§ **Exercise requirements**
(A) Check each statement against the recommendation passage and answer yes or no, quoting the exact words that decide it. (i) In the example, the user has watched 70% romance movies and 30% action movies. (ii) The post-processing logic depends on which recommendation algorithm is used. (iii) The experiment uses the movielens-1m dataset.
(B) Reproduce verbatim everything in the recommendation passage from "To hit the notion" down to "58% of the time.".
(C) According to the recommendation passage, how often would a recommendation of 70% romance and 30% action movies be expected to be correct?

§ **Provided passage**
━━━

Recommendation algorithm provides personalized user experience past on the user's past historical interaction with the product/system/website. However, when serving the recommendation such as recommendation top 10 movies that we think the user might be interested in, a recommendation engine that is solely measured based on ranking metrics can easily generate recommendations that focus on the main area of interests, resulting the user's other area of interest to be under-represented, or worse, absent in the final recommendation.

To hit the notion home, using the example above, given a user that has watched 70% romance movies and 30% action movies, if we were to solely measure the metric based on precision, we can say we can achieve the best performance by predicting the majority genre, i.e. we will recommend 100% romance movies and we can expect the user to interact with those recommendations 70% of the time. On other other hand, if we were to recommend 70% romance movies and 30% action movies, then we would expect our recommendation to only be correct 0.7 * 0.7 + 0.3 * 0.3 = 58% of the time.

Throughout the rest of this notebook, we will take a look at if the phenomenon of crowding out user's sub-interest occurs with our recommendation, develop a quantitative metric to measure how severe this issue is and implement a post-preprocessing logic that is agnostic of the underlying recommendation algorithm we decided to use to ensure the recommendation becomes more calibrated.

We'll be using the publicly available movielens-20m dataset throughout this experiment. We can download it via the following link. There's multiple data under that folder, we can select download all to make things easier.

━━━

[Dataset entries]

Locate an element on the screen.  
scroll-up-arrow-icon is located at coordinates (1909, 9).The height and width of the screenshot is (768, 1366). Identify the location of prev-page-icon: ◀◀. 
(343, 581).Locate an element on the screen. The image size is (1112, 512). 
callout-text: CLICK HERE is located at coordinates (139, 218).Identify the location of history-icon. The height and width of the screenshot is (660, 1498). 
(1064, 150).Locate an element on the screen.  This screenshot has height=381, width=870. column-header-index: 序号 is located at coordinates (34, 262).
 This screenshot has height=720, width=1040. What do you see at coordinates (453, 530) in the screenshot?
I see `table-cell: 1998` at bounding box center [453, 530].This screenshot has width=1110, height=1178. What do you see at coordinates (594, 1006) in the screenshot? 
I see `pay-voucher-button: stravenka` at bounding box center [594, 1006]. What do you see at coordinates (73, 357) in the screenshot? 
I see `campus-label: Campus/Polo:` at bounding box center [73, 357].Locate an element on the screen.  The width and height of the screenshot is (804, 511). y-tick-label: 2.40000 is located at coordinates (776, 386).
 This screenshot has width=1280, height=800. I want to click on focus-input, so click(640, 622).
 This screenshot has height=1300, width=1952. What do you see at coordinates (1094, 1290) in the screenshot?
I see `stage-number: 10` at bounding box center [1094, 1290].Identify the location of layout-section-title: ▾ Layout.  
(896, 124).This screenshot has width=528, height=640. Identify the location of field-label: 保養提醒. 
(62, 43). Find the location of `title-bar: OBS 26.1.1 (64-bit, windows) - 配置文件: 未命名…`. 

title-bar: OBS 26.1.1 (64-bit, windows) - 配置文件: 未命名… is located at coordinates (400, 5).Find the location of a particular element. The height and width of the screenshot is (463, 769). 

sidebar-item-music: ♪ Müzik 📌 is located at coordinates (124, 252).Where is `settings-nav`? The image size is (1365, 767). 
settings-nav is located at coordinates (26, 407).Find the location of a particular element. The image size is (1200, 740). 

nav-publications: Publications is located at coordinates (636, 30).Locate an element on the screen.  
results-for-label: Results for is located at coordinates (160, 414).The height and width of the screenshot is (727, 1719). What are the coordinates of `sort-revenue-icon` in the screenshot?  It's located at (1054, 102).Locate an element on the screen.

━━━

§ **Problem solutions**
(A)
(i) Yes: "given a user that has watched 70% romance movies and 30% action movies"
(ii) No: "implement a post-preprocessing logic that is agnostic of the underlying recommendation algorithm we decided to use"
(iii) No: "We'll be using the publicly available movielens-20m dataset throughout this experiment."

(B)
To hit the notion home, using the example above, given a user that has watched 70% romance movies and 30% action movies, if we were to solely measure the metric based on precision, we can say we can achieve the best performance by predicting the majority genre, i.e. we will recommend 100% romance movies and we can expect the user to interact with those recommendations 70% of the time. On other other hand, if we were to recommend 70% romance movies and 30% action movies, then we would expect our recommendation to only be correct 0.7 * 0.7 + 0.3 * 0.3 = 58% of the time.

(C) 58% of the time.